> _Assignment_:
In the data below, find the line with "Given: Sort the table by Condition header" and the line with "Given: Select Add", then restate both and every line between them exactly, minus the pictures.

> _Input records_:
--- START ---

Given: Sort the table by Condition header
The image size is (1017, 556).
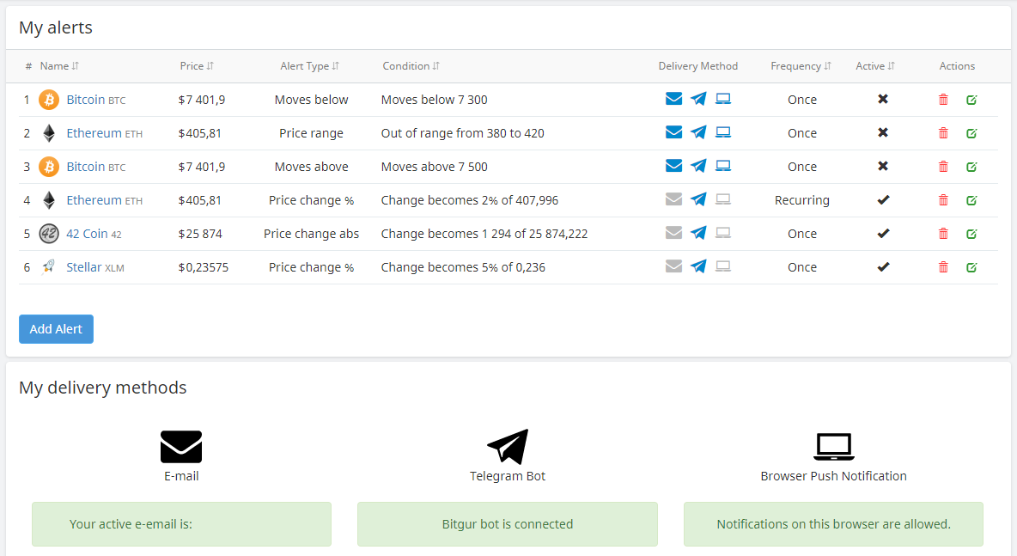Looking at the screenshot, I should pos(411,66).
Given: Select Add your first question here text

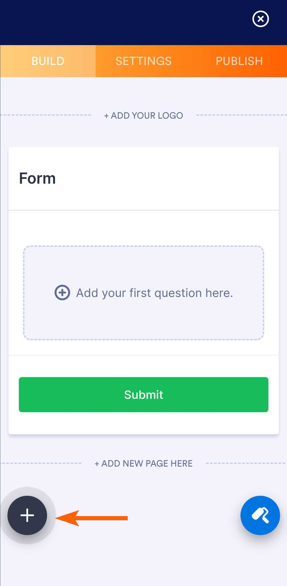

--- END ---
--- START ---

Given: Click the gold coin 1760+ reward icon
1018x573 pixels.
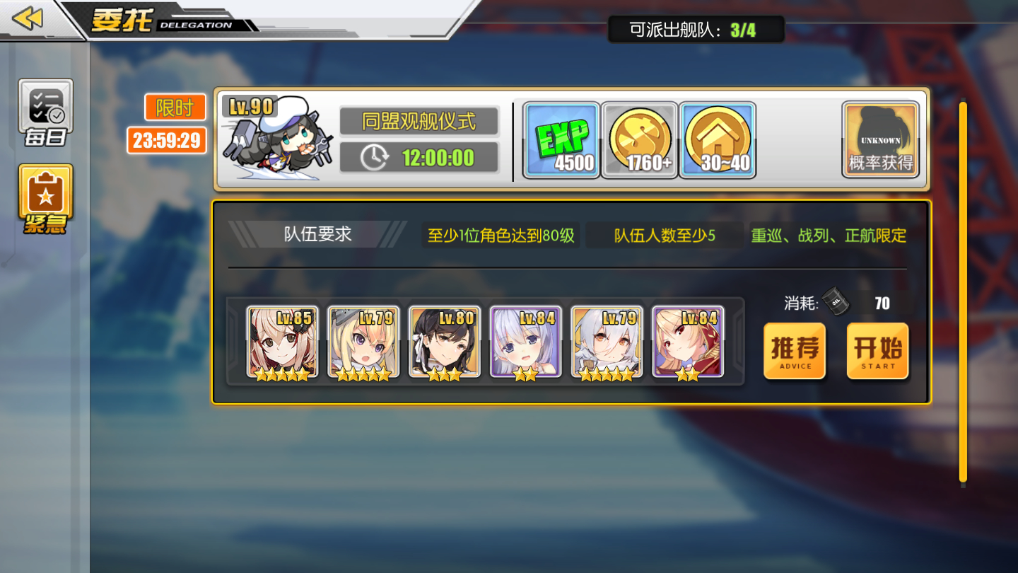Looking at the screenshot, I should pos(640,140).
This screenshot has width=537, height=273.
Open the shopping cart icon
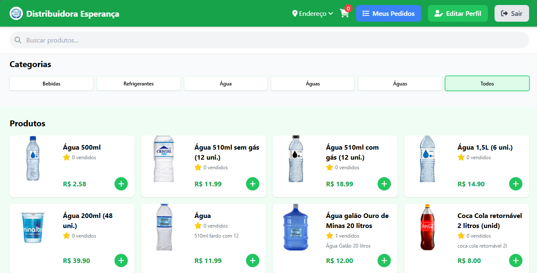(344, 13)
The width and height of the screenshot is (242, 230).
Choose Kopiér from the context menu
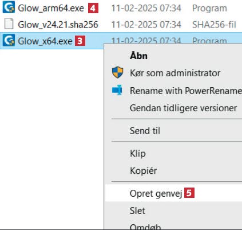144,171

--- END ---

> _Answer for the task_:
Given: Sort the table by Condition header
The image size is (1017, 556).
Looking at the screenshot, I should pos(411,66).
Given: Select Add your first question here text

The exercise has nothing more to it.